With this task we aim to foster research within this context. This task is focusing on classifying German books into their respective hierarchically structured writing genres using short advertisement texts (Blurbs) and further meta information such as author, page number, release date, etc.
The shared task is organized by Rami Aly, Steffen Remus, and Chris Biemann from the Language Technology group of the University of Hamburg, Germany. For further information, see the task website.
Shared Task 2
Identification of offensive language
Offensive language is commonly defined as hurtful, derogatory or obscene comments made by one person to another person. Such type of language can be more increasingly found on the web. As a consequence many operators of social media websites no longer manage to manually monitor user posts. Therefore, there is a pressing demand for methods to automatically identify suspicious posts.

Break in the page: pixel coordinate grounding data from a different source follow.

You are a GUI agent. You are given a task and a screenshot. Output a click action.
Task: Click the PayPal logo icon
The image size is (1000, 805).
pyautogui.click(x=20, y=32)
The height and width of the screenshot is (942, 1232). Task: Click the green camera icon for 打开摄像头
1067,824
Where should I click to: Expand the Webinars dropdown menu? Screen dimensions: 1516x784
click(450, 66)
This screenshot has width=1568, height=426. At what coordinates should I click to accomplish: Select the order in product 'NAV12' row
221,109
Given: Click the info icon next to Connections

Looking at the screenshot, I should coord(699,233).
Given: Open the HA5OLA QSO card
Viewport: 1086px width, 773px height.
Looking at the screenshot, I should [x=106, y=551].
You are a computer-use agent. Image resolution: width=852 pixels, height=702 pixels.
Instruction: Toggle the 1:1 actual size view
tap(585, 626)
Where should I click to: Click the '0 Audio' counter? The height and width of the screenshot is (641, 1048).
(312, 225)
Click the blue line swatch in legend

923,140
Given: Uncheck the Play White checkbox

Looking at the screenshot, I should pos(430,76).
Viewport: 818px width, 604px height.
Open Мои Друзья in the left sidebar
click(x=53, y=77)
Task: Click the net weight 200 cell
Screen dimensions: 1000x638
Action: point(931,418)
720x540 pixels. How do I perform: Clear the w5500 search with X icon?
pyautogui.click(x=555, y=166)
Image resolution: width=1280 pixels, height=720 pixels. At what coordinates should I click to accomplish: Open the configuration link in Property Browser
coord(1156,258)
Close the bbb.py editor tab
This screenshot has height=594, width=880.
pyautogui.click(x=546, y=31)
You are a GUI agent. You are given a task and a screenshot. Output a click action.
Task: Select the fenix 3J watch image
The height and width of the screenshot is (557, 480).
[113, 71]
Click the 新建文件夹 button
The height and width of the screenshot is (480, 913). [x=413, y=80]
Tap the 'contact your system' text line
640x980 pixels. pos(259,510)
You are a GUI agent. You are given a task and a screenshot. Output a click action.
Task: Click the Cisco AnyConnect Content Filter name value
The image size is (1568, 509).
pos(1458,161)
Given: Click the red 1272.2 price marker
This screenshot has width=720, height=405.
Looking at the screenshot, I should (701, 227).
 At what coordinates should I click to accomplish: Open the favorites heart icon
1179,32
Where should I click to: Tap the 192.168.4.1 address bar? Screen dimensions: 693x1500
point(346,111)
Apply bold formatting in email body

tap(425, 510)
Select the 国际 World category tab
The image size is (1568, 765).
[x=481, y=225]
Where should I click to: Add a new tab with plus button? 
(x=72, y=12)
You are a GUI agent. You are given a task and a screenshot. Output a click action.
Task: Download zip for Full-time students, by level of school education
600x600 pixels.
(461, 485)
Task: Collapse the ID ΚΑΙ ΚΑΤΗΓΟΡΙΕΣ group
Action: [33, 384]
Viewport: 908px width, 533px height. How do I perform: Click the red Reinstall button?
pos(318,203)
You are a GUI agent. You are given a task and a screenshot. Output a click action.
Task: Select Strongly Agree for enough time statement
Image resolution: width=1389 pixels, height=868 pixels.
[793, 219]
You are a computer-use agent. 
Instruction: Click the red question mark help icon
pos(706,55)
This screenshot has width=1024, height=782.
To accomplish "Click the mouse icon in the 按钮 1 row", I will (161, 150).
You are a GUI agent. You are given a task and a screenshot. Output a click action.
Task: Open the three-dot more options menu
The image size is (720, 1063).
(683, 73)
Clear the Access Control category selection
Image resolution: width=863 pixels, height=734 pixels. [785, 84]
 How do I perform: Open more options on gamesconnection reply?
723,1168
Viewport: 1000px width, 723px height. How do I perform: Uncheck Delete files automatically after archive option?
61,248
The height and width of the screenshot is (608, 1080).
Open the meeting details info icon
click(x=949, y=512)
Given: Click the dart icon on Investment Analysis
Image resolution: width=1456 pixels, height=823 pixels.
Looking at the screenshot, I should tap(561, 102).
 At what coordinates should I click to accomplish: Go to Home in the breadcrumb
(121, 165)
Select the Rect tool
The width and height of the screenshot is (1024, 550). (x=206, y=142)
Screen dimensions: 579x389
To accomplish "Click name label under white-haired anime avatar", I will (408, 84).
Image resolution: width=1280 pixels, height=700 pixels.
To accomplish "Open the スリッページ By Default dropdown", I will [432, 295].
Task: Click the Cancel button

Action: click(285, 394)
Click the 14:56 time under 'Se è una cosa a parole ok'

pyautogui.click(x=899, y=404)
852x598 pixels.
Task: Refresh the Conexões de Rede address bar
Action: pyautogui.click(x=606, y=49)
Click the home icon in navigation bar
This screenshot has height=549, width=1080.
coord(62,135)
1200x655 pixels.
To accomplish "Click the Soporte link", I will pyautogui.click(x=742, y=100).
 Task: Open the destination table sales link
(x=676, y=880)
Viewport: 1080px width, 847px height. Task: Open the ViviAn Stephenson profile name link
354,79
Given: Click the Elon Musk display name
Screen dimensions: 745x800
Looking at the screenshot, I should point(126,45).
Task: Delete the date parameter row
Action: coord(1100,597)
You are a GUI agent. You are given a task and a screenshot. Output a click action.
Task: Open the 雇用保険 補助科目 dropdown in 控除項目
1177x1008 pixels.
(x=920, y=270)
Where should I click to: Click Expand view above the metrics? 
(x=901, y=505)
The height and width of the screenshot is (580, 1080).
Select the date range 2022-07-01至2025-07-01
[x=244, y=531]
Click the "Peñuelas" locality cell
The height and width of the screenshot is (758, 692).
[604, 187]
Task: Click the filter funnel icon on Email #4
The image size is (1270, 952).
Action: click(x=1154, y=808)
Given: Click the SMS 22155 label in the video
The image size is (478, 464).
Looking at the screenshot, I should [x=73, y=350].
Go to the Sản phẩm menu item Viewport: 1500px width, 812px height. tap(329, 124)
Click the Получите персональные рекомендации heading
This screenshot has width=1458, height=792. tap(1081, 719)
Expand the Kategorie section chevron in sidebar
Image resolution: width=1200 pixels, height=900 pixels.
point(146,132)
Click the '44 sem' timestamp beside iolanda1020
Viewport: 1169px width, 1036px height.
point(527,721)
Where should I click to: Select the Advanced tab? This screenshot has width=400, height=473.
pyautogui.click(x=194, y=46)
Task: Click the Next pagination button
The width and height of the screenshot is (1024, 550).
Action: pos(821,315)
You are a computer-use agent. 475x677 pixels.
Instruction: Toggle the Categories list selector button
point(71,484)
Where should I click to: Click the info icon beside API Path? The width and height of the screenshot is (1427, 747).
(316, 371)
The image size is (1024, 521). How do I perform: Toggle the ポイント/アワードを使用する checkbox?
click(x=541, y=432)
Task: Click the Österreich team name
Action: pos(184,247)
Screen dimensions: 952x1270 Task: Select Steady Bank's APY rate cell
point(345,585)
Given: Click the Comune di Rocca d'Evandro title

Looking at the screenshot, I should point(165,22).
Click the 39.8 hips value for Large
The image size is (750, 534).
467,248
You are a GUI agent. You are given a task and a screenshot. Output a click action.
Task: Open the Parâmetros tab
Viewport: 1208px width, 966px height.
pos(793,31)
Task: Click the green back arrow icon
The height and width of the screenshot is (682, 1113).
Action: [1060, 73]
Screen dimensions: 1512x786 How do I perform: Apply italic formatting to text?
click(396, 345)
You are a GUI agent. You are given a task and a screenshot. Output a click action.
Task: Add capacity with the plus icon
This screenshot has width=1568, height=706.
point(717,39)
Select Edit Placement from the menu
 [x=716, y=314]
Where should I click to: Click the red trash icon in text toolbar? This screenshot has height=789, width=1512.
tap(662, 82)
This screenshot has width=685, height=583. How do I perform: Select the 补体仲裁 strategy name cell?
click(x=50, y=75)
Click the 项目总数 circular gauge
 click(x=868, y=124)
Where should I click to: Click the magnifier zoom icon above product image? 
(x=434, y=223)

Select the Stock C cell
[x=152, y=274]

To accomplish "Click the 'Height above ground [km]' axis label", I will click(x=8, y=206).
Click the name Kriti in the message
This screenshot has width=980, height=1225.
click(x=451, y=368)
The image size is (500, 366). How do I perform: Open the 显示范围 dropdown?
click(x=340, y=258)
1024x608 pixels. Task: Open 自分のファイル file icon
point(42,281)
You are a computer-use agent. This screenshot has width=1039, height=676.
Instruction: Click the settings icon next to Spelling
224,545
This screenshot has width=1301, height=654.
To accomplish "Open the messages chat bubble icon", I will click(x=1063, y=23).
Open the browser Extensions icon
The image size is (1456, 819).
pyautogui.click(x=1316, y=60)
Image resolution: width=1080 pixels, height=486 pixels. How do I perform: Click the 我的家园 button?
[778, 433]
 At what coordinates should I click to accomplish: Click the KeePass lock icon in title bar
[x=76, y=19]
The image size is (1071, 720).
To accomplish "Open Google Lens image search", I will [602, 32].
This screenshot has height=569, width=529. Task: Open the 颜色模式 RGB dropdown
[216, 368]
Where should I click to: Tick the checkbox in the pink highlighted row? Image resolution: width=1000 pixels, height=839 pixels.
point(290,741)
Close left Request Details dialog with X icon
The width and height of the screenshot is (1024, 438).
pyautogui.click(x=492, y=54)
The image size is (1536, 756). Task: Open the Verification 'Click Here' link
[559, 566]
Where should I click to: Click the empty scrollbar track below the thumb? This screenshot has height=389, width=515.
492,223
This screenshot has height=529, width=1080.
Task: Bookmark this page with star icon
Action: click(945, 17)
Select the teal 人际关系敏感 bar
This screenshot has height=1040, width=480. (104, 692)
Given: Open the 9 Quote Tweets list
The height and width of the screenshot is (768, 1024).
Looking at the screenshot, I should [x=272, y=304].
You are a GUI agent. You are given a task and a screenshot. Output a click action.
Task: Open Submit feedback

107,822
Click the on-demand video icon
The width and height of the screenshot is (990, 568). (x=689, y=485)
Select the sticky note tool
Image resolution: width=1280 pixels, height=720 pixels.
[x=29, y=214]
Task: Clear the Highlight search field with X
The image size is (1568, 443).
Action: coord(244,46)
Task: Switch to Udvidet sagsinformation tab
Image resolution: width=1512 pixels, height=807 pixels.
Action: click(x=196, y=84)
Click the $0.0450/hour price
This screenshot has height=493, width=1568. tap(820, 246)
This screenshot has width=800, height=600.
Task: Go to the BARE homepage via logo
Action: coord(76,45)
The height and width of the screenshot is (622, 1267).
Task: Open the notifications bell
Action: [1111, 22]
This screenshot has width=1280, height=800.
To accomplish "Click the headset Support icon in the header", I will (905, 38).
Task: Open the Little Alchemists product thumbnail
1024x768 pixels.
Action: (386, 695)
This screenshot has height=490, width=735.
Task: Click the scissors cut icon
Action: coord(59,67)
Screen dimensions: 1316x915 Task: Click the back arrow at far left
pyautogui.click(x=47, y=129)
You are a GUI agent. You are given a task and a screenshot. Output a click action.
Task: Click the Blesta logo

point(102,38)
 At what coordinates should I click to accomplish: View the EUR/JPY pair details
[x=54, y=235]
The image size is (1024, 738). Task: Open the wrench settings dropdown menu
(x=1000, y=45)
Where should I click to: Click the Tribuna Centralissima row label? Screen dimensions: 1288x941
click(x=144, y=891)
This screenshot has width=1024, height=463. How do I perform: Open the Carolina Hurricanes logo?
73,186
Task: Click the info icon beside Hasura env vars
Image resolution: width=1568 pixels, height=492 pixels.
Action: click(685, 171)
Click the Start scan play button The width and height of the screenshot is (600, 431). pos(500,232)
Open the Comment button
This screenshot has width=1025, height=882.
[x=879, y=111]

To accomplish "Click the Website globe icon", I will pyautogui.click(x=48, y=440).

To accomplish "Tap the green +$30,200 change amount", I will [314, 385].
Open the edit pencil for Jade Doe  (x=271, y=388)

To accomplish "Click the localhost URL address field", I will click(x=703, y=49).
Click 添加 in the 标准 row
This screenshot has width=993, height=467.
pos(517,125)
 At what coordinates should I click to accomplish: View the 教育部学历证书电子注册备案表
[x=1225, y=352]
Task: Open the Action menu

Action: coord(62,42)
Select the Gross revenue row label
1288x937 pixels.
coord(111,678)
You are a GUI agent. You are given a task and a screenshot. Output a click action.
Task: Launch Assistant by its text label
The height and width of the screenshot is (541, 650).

This shared task is to initiate and foster research on the identification of offensive content in German language microposts. Offensive comments are to be detected from a set of German tweets. We focus on Twitter since they can be regarded as a prototypical type of micropost.
This task is organized by Manfred Klenner (Universität Zürich), Josef Ruppenhofer (Institut für deutsche Sprache, Mannheim),
Melanie Siegel (Hochschule Darmstadt), Julia Maria Struß (Fachhochschule Potsdam), and Michael Wiegand (Universität Heidelberg). For further information, see the task website.
Shared Task 3
Lemmatization of German web and social media texts
The goal of the shared task is to encourage the developers of NLP applications to adapt their tools and resources to the lemmatization of German Web pages and written German discourse in genres of computer-mediated communication (CMC). Examples for CMC genres are chats, forums, wiki talk pages, tweets, blog comments, social networks, SMS and WhatsApp dialogues. The shared task is a follow-up to the EmpiriST 2015 shared task, which focused on tokenization and POS-tagging. The current task focuses on the next fundamental step in the NLP pipeline.
The task is organized by Natalie Dykes, Stefan Evert, Philipp Heinrich, Besim Kabashi, and Thomas Proisl from FAU Erlangen-Nuremberg. For further information, see the task website.